Mais que se cache-t-il aux confins de notre système solaire ? Arrokoth – l'objet le plus éloigné jamais observé par une sonde spatiale - révèle aujourd'hui une chimie de surface complexe qui résulterait de l’interaction entre rayonnement cosmique et matière, avec la formation de sucres essentiels pour les briques du vivant. C’est ce que suggère une étude publiée dans PNAS et menée par des chimistes du CNRS en collaboration avec des scientifiques américains.

En 2019, la sonde spatiale New Horizons* a survolé un objet étrange aux confins de notre système solaire : une forme floue ressemblant à un bonhomme de neige de couleur rougeâtre. Arrokoth s’est depuis révélé être un corps céleste fascinant situé dans la région du système solaire au-delà de l'orbite de Neptune, connue sous le nom de ceinture de Kuiper. Préservé du tumulte et des fréquentes collisions qui affectent les zones plus proches du Soleil, ce monde froid et silencieux a beaucoup à nous apprendre sur la formation du système solaire il y a 4,6 milliards d’années.

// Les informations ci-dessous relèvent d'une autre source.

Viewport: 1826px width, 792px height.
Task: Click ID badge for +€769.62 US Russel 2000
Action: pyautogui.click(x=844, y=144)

Une fois les précieuses observations de la sonde New Horizons rapatriées sur Terre, de nombreux scientifiques à travers le monde les ont analysées pour tenter de déterminer l'âge, la composition et le processus de formation de l'objet le plus primitif jamais visité par une sonde spatiale. Arrokoth serait apparu il y a plus de 4 milliards d’années suite au rassemblement sans collision de deux corps formés dans les premières années du système solaire à partir du nuage de poussières célestes. Sa surface révèle une chimie complexe dépourvue d'eau mais riche en méthanol gelé. Quant à la coloration rougeâtre de ce mystérieux corps céleste, les scientifiques s’interrogent encore. Et si elle était le fruit d’une interaction particulière entre la lumière et la matière dans ce monde de glace ?

C’est ce que suggère une étude récemment publiée dans les Proceedings of the National Academy of Sciences. Une équipe de l’Institut de chimie de Nice (CNRS/Université Côte d’Azur), en collaboration avec des chercheurs américains de l’Université de Hawaï et du South West Research Institute, a simulé les effets des rayons cosmiques galactiques sur les glaces de méthanol dans des conditions de température et de pression imitant celles vécues par Arrokoth dans les profondeurs de l'espace. Les résultats sont surprenants : les glaces de méthanol exposées au rayonnement cosmique reproduisent la couleur distinctive d’Arrokoth. Mais les découvertes ne s’arrêtent pas là ! L'analyse des composés organiques formés sous irradiation révèle un véritable trésor de molécules, notamment la formation de sucres tels que le ribose et le glucose – des molécules essentielles aux briques du monde vivant. Des hydrocarbures aromatiques seraient quant à eux à l’origine des pentes ultra-rouges observées sur la surface d'Arrokoth.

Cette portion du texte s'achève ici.